Environmental problems derive from many different sources, but effective environmental sustainability is ultimately dependent on mentality and ideology. If people do not view something as being detrimental to themselves or something that they care about, they will not likely prevent it from occurring. People might also not understand that something introduces hazards to the environment, so they might believe that their actions are perfectly acceptable. A great deal of environmental degradation has occurred through what is known as “the tragedy of the commons”.

The phrase, the tragedy of the commons, was initially worded by William Forster Lloyd in the Nineteenth Century, but popularized by Garrett Hardin in his 1968 article, “The Tragedy of the Commons”. The commons refers to the different shared resources that we use for energy, food, and other purposes. For an individual or a single organization, it is completely acceptable take as much from and use as much of the commons as desired, but if a large amount of people do this, it will be depleted in an unsustainable way. A common example of this is through a large field of grass that is shared by several farmers. Each farmer is entitled to graze sheep as much as he wants, since a single one cannot do close to enough damage to deplete the entire resource. Unfortunately, if all farmers graze their sheep, which they likely will, as they alone cannot harvest all of the grass, the resource will be depleted beyond the point of no return, thus creating a “tragedy”.

Hardin’s assessment draws from “An Essay on the Principle of Population” by Thomas Malthus. Malthus discussed a fear of overpopulation and depletion of resources coming from the fact that population increases exponentially, while resources only increase linearly. While there has not been a complete destruction of resources, some commons have been depleted and damaged due to continuous use by different parties. Today, with the Earth population at a swelling 7.2 billion, the shared commons of the ocean, the atmosphere, and the land are suffering from pollution and resource use.
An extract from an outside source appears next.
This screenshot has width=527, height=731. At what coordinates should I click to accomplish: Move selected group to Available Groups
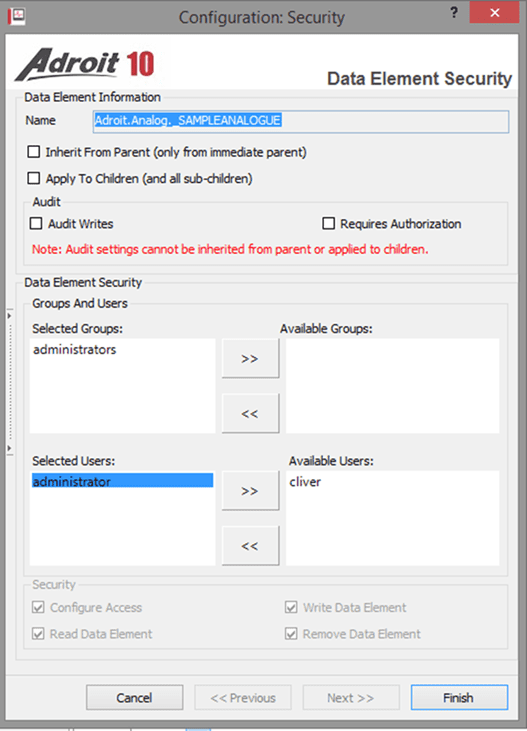point(250,358)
From this issue, it is clear that environmental management has its problems at the individual level. Even if people and corporations are environmentally conscious and attempt to reduce their effects on the commons, they can still pollute and use resources to amounts that would not lead to any damage just from their doing but would be detrimental if performed by many. This is where things like legislation and standards can help to prevent any more unnecessary damage. By introducing guidelines that promote efficiency along with environmental sustainability, standards-developing organizations can contribute to proper environmental care at the individual level. ISO 14001:2015: Environmental management systems - Requirements with guidance for use is a great example of this, since it promotes conformity for careful environmental interaction.